Location
- Country: Estonia
- County: Harju
- Parish: Anija

Physical characteristics
- Source: near Koitjärve Bog in Pillapalu
- • coordinates: 59°21′22″N 25°38′7″E﻿ / ﻿59.35611°N 25.63528°E
- • elevation: 67.5 m (221 ft)
- Mouth: Jägala River near Kehra
- • coordinates: 59°20′15″N 25°20′48″E﻿ / ﻿59.33750°N 25.34667°E
- • elevation: 44.5 m (146 ft)
- Length: 22.1 km (13.7 mi)
- Basin size: 69.1 km^{2} (26.7 sq mi)
- • location: before Aavoja Reservoir
- • average: 1 m^{3}/s (35 cu ft/s)

Basin features
- Progression: Jägala River → Gulf of Finland
- • left: Verioja
- • right: Aruoja, Raudoja-Aavoja Canal

= Aavoja =

River in Estonia

The Aavoja is a 22.1 km long river in Anija Parish, Harju County, Estonia that flows into the Jägala River near Kehra.
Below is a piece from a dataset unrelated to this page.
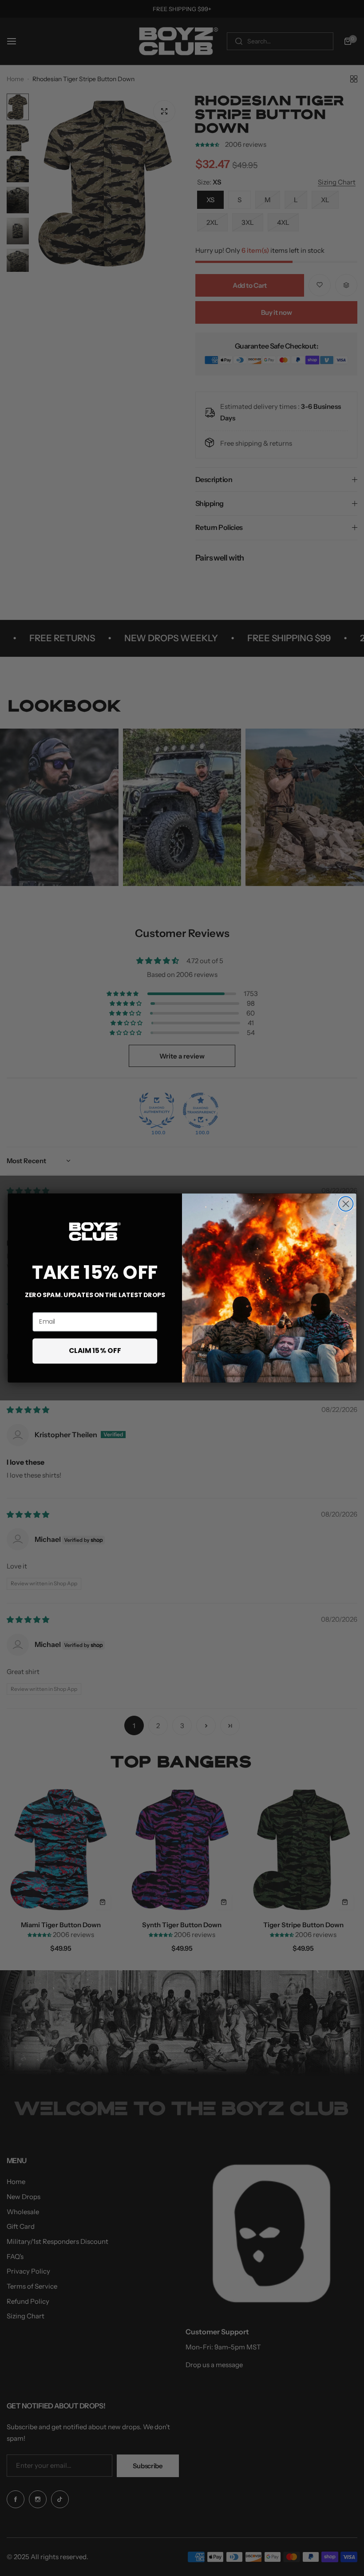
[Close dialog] (345, 1203)
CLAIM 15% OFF (95, 1351)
The current source is located in the village of Pillapalu, just south of Koitjärve Bog. The upstream part of the river was dug in the 1930s to drain Aguparra Bog.

Väike-Aavoja and Aavoja reservoirs are located on the river. The river is part of the Tallinn water supply system. The basin area of the river is 69.1 km2.